Introduction
This article describes xmlValidator, a simple command-line
utility that validates XML files, using MSXML. It is written using the VOLE C++/COM Automation driver library,
allowing the application to be extremely succinct without binding it to a
particular compiler (vendor).
Background
When working with a client recently, we had a requirement to validate the
correctness of several hundred XML files, in verifying the configuration of an
enterprise Java system.

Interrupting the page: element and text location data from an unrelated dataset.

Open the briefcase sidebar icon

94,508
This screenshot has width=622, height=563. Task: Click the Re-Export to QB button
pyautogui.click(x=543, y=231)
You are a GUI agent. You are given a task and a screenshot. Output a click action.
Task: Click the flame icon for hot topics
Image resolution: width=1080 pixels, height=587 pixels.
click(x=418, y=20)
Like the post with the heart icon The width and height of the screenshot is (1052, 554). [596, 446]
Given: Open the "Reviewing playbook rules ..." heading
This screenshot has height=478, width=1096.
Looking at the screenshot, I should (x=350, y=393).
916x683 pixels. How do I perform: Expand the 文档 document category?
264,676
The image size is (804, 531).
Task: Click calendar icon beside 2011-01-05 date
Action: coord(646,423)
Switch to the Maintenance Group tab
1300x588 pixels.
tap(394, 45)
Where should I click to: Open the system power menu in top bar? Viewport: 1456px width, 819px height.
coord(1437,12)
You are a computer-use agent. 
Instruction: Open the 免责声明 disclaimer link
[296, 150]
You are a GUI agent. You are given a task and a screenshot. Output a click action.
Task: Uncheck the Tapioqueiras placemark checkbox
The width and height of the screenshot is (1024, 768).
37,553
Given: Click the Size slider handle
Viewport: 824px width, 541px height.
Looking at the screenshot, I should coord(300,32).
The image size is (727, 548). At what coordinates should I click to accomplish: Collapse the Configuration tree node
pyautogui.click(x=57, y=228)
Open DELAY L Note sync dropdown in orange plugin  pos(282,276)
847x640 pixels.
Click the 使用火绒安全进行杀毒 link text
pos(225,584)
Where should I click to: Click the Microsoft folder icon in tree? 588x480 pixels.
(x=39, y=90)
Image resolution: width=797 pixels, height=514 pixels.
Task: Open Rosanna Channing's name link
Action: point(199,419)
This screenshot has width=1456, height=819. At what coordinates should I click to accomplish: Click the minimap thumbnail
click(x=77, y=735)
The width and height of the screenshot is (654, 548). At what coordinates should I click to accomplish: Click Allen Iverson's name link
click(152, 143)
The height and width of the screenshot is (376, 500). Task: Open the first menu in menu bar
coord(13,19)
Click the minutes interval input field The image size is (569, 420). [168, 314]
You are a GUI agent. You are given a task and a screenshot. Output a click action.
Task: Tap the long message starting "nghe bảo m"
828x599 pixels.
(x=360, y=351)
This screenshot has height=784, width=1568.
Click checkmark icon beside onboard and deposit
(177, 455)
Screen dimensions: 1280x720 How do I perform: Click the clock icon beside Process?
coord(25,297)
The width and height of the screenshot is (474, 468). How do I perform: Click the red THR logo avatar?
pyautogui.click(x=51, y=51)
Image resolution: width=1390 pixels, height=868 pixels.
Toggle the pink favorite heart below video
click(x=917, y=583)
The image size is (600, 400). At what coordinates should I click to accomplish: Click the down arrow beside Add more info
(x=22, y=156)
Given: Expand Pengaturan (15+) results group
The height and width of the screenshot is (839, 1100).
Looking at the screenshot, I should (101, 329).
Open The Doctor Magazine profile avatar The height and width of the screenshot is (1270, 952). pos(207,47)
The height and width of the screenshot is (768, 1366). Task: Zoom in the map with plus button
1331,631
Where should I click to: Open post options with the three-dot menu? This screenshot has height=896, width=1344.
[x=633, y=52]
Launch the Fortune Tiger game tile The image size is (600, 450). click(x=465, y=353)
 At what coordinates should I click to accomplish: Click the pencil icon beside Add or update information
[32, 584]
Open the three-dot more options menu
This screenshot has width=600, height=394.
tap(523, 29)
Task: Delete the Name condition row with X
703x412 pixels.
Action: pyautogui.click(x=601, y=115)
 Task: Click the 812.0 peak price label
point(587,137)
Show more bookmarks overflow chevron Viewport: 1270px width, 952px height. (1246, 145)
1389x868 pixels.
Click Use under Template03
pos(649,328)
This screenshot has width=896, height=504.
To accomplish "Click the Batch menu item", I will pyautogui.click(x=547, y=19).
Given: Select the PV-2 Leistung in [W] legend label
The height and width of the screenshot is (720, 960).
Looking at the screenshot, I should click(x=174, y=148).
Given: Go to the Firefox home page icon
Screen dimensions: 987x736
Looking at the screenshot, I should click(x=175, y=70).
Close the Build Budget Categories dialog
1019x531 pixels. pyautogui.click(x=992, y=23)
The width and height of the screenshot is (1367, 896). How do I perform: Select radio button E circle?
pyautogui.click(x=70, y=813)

Naturally, we did not want to do this manually, so I
knocked together the tool described in this article,
xmlValidator, in just a few minutes, and we were able to run
the validation in batch mode.
The application has very simple functionality: open and parse the XML file
passed as its single command-line argument. If the XML file can be opened and is
valid, the application follows the "Rule of Silence", and does nothing, and
returns EXIT_SUCCESS
. If the XML file cannot be opened, or is not
XML, or has errors, then the application emits a description of the error and
its location, and returns EXIT_FAILURE
.
Because we were on a Windows system, we decided to use Microsoft's XML
parser, MSXML. MSXML is a COM component. There are several ways to use it from a
C++ program. You can, if you want the heartache, program directly to the COM
interfaces - but that's a lot of work. It's a lot easier to use a
wrapper library. One such library is VOLE, which is a compiler-independent,
open-source project that I released earlier this year. By using
VOLE, we were able to effect all the COM operations - create
the MSXML XML Document object, cause it to parse an XML file, and elicit parse
error information from it - in just six lines of code:
object xmlDocument = object::create("Msxml2.DOMDocument");
bool success = xmlDocument.invoke_method<bool>(L"load", argv[1]);
object parseError = xmlDocument.get_property<object>(L"ParseError");
std::string reason = parseError.get_property<std::string>(L"reason");
long line = parseError.get_property<long>(L"line");
long linePos = parseError.get_property<long>(L"linepos");
Implementation
Application Structure
The basic structure of the application is as follows:
int main(int argc, char** argv)
{
Strategy:
- Check arguments
- Initialise the COM libraries
- Declare VOLE components to be "use"d
- Create an instance of the MSXML document object
- Load the XML
- If succeeded, return success code to outside world
- If failed, elicit parsing error details and display
. . .
}
Includes
Naturally, we need to ensure we have all the requisite
#include
s. As well as including the main VOLE
header file, vole/vole.hpp, we also include the header files for two
components from the STLSoft
libraries, and the requisite standard C
and C++ header files:
#include <vole/vole.hpp> // for VOLE
#include <comstl/util/initialisers.hpp> // for comstl::com_initialiser;
#include <winstl/error/error_desc.hpp> // for winstl::error_desc
#include <iostream> // for std::cout, std::cerr,
#include <string> // for std::string
#include <stdlib.h> // For EXIT_SUCCESS,
EXIT_FAILURE
Step 1: Check arguments
This is pretty boilerplate stuff:
if(2 != argc)
{
std::cerr << "USAGE: xmlValidator <xml-file>" << std::endl;
}
else try
{
. . .
}
catch( . . . )
{
. . .
}
Step 2: Initialize the COM libraries
This is done using the first of the STLSoft
components, the
com_initialiser
from the COMSTL
sub-project. As the comments explain, this ensures that the initialization and
un-initialization of the COM libraries is handled appropriately.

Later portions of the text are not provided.